Detective Joseph Brasser, a ballistics expert, testified that he had examined the bullets given him in connection with this case. He said they were .32 caliber and from the distinctive characteristic markings found thereon may have been fired from an Arminius revolver.
Sergeant Bruce Morrison of the East St. Louis Police Department testified that at 2:45 A.M. on March 18, 1969, he and other officers arrested Pittman at his home and seized a leather jacket. A pile of hair was found on the floor. Morrison also testified, without objection, that during a conversation Pittman admitted he had recently shaved off his beard and Pittman's wife said she had just given him a haircut.
Sergeant James Borsis testified that he arrived at the scene of the murder at 3:30 P.M. He noted the victim lying face down approximately 35 feet from the front of the truck. He said the vehicle was found about .8 mile from the Ohio Market. Three bullets were recovered by him. Borsis further stated that on March 21, 1969, he went to Will County, where Williams had been detained by the sheriff's police. In the presence of Williams these officers gave Borsis a knife which it was claimed had been taken from Williams, who did not deny ownership at that time.
Four typewritten confessions were admitted into evidence by the State over defense objections. Two of these were taken from Williams on March 22 and March 24, 1969, respectively. The former (four pages) bore Williams's signature in five places, the latter (seven pages) was signed eight times. Mobley's statement (five pages), taken on March 20, 1969, was signed six times. Pittman's statement (six pages), taken on March 18, 1969, was signed seven times. Borsis denied that any material contained in the statement was supplied by the police but said all matters contained therein were given by the defendants. On cross-examination defense counsel asked Borsis about his testimony which he had given a week prior to trial (in the hearing held to suppress these statements). The State interjected that it would be proper to obtain a transcript of the prior proceedings. The trial court, in order to clarify this discussion, explained to the jury that a prior hearing had been held to determine if the confessions were admissible and it had held them to be so. The court explained that this was the testimony to which defense counsel was alluding. Defense objections to this explanation were overruled.

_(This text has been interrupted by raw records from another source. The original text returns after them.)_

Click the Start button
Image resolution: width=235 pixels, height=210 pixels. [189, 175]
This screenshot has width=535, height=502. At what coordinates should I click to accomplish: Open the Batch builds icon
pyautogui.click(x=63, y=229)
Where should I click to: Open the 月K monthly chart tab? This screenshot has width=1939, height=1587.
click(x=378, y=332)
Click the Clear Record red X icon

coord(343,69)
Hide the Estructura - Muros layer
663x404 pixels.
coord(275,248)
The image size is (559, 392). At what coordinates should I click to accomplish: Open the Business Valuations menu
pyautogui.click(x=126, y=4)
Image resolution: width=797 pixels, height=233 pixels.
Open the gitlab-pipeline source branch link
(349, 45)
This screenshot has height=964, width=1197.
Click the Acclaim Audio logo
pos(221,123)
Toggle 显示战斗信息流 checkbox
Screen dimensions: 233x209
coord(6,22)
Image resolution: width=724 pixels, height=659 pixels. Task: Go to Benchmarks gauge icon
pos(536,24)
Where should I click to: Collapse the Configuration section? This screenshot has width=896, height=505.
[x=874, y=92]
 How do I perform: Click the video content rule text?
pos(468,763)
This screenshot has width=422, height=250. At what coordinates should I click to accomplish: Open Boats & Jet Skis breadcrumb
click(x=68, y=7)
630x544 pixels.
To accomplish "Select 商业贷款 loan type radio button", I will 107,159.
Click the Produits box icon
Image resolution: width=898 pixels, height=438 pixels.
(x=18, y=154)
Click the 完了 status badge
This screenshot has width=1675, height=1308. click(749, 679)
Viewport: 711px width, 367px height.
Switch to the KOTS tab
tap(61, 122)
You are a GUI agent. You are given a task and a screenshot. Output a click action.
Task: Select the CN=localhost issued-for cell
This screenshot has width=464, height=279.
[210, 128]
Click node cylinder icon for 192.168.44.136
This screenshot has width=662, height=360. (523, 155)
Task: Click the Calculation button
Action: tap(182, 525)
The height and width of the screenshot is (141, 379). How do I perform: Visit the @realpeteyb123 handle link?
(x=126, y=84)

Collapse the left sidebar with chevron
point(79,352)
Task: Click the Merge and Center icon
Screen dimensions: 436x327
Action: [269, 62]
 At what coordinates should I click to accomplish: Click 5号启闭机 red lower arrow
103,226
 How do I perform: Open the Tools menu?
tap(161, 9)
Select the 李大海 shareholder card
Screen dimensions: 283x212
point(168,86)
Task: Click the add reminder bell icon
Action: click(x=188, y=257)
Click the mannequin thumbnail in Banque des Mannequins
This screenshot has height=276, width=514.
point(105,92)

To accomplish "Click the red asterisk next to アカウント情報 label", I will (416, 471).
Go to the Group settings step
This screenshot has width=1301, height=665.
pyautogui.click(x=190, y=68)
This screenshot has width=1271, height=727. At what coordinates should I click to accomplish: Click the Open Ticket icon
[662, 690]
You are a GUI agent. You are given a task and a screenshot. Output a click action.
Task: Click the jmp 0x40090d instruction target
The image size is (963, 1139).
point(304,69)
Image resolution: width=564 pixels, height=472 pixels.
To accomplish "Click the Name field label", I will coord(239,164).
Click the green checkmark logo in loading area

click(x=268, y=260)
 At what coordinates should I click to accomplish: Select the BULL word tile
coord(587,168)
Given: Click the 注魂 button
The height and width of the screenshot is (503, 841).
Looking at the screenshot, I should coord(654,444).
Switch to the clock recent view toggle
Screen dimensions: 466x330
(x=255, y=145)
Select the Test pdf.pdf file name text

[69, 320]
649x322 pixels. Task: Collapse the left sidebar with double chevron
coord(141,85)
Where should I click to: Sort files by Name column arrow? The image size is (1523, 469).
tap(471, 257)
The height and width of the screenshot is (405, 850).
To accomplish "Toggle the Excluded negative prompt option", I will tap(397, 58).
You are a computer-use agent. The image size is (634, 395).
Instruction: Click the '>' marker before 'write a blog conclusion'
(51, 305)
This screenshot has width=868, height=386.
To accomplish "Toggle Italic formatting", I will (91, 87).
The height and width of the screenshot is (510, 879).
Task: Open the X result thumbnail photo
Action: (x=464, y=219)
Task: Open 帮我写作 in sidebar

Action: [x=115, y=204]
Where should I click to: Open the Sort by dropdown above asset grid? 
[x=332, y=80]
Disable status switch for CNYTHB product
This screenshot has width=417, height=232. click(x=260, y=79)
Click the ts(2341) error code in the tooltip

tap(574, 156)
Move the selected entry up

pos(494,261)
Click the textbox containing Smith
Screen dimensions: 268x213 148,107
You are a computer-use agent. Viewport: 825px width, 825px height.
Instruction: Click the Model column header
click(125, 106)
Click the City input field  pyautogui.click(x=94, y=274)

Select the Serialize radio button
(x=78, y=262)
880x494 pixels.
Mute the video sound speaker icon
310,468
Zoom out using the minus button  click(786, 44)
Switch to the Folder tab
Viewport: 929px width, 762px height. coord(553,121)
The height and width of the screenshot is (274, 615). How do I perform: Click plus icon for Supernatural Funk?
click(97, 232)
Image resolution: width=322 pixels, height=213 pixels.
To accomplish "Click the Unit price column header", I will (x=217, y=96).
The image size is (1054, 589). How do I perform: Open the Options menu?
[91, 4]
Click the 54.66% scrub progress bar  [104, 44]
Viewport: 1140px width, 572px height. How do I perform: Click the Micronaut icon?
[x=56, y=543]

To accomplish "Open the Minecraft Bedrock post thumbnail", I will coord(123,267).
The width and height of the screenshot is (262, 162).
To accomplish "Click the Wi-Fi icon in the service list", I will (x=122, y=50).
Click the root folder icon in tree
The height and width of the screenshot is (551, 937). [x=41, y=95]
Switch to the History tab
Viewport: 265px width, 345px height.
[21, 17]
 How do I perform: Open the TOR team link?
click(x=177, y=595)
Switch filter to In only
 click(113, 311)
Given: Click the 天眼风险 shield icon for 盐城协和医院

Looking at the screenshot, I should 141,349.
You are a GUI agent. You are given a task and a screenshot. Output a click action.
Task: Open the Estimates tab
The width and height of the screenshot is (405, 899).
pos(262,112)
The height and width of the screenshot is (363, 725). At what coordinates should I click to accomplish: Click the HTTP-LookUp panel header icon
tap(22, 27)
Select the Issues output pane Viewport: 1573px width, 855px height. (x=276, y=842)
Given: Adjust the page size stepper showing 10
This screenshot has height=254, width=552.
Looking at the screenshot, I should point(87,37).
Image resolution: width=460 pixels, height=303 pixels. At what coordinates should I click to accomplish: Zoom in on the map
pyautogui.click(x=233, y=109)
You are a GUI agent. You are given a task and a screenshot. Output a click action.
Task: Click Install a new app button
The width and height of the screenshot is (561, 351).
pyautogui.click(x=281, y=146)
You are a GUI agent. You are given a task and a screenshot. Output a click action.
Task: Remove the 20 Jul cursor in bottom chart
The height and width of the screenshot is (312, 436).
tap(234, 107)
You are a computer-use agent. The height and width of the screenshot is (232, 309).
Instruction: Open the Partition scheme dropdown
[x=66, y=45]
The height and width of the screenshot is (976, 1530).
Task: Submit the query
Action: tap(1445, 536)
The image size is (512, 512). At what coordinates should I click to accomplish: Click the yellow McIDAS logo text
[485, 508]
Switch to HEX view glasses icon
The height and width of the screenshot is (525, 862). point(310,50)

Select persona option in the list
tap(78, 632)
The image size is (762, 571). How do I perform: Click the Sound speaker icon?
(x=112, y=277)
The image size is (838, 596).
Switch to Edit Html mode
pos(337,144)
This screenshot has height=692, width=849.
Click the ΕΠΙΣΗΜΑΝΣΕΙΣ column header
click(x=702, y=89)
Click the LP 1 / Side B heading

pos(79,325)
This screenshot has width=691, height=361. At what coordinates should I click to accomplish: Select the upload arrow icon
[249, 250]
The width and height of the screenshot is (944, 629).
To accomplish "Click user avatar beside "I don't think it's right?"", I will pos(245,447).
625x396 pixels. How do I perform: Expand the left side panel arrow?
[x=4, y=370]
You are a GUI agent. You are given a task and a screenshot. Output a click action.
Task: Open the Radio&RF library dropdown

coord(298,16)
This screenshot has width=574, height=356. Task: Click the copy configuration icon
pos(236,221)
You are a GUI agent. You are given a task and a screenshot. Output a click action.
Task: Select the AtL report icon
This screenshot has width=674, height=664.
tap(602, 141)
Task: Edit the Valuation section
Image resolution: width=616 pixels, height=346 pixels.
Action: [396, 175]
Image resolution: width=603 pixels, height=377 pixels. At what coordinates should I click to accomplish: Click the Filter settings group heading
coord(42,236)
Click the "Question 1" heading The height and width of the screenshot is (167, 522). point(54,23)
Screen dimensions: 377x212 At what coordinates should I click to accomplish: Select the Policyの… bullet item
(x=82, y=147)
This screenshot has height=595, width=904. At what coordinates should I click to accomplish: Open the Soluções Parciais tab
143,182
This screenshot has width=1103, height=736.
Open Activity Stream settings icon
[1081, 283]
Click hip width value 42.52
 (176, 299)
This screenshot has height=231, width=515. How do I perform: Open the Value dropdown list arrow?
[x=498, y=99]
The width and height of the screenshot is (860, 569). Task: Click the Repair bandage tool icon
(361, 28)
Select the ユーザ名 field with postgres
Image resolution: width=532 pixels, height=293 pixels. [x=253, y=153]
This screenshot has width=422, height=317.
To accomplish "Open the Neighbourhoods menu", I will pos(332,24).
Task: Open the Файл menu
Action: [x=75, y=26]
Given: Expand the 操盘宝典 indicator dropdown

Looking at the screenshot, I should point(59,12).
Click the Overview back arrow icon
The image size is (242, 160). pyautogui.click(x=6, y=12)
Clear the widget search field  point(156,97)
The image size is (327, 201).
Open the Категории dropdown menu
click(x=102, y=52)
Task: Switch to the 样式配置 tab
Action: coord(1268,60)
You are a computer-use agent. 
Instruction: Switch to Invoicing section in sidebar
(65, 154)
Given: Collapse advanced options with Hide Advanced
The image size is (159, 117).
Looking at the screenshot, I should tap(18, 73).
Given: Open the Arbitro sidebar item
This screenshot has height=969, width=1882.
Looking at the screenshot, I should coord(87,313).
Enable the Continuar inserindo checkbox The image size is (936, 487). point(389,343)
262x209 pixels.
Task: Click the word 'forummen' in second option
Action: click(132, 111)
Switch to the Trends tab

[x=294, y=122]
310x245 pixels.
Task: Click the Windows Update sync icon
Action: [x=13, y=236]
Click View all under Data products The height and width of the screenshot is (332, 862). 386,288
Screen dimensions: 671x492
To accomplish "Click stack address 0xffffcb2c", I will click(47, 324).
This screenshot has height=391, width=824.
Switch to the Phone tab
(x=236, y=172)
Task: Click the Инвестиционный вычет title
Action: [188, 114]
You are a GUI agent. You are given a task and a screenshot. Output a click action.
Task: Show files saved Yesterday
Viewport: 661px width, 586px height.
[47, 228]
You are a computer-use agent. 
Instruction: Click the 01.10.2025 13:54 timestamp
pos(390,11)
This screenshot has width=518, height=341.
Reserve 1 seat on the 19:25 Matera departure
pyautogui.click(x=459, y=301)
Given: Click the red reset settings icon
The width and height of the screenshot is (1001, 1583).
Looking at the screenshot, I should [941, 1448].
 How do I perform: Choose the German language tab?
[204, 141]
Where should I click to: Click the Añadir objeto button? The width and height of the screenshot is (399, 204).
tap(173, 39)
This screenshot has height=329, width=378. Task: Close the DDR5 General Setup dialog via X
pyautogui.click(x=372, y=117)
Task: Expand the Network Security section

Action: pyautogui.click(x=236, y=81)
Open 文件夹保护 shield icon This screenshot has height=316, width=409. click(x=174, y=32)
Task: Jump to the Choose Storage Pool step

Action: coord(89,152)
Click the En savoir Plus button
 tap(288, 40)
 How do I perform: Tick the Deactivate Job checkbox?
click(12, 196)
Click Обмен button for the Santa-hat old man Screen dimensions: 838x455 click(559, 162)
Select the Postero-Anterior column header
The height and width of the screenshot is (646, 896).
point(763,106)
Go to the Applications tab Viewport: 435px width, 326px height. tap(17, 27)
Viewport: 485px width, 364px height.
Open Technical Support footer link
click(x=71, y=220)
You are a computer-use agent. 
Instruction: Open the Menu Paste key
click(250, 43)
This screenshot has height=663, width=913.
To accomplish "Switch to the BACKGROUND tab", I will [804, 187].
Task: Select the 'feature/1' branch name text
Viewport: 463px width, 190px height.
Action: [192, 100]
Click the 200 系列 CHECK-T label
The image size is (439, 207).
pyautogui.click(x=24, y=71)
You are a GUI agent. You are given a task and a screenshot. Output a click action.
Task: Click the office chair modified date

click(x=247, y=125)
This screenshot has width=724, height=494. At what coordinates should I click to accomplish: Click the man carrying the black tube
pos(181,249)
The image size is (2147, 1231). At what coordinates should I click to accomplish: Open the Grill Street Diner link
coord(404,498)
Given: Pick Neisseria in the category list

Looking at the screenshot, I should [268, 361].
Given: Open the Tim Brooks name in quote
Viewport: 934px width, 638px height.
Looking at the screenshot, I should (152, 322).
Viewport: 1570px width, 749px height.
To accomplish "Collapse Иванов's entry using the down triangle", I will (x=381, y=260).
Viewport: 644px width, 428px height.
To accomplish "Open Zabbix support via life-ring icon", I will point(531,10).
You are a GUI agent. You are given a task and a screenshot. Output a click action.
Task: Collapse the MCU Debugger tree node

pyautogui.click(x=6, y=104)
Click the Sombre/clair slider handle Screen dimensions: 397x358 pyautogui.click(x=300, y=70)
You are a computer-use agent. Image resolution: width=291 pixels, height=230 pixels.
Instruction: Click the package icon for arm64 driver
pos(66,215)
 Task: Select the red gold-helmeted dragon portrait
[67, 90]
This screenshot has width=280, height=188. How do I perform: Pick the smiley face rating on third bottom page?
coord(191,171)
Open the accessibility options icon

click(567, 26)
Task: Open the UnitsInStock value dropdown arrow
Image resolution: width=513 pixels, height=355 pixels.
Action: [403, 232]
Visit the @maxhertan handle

Each confession is in narrative form. The declarants are in basic agreement as to the facts which occurred before and directly after the shooting and substantially confirm much of Dansberry's recollection of the incident. However, each declarant disclaims actually having fired the shots and attempts to establish what might be described as a passive participation on his part in the actual shooting.
In Williams's statement given on March 22, 1969, he says he gave a knife to Mobley while all were in Pittman's car prior to the shooting. This knife was the one taken from him when he was arrested in Will County. He claims that when they initially saw the grocery truck someone had said money could be obtained. He further indicated that as he approached the truck, when it was parked under the viaduct, he heard several shots and observed the victim struggling. At this point he said that he ran for the car. Williams's supplementary statement is similar except for the fact the names of the other participants have been deleted and their general descriptions substituted.
Mobley's statement avers that he obtained Williams's knife while all were in Pittman's car prior to the incident. He said he produced the knife when he and Spencer initially confronted the victim. In describing the events which transpired under the viaduct, he said that Spencer hit the victim over the head with the gun when the latter was unable to produce enough money and during the ensuing struggle Spencer shot the victim twice. Mobley asserted that he was attempting to get out of the truck cab when Pittman grabbed the victim and began punching him in the face and then Williams took the weapon from Spencer and fired four shots at the victim as he attempted to flee.
In Pittman's description of the events he asserts that as he approached the truck he heard two shots and viewed Mobley grasping the victim with one hand and holding Williams's knife in the other. He said that Williams took the gun as the victim began to plead for his life but at this point Pittman claimed that he stepped between the victim and Williams and suggested that they leave. Upon orders from Mobley and Williams, however, he moved aside and Williams shot the victim several times.
Defendants did not testify. Various witnesses were called on their behalf and testified as to their good character and peaceful reputation. Pittman's mother-in-law and father-in-law further said that he did not have a beard prior to the murder.
Defendants now contend that their confessions were improperly admitted for they were obtained in violation of Miranda v. Arizona, 384 U.S. 436, 16 L.Ed.2d 694, 86 S.Ct. 1602. The court held a hearing and denied their motions to suppress these statements. No contention is raised that all who witnessed the statements were not available to testify. People v. Armstrong, 51 Ill.2d 471.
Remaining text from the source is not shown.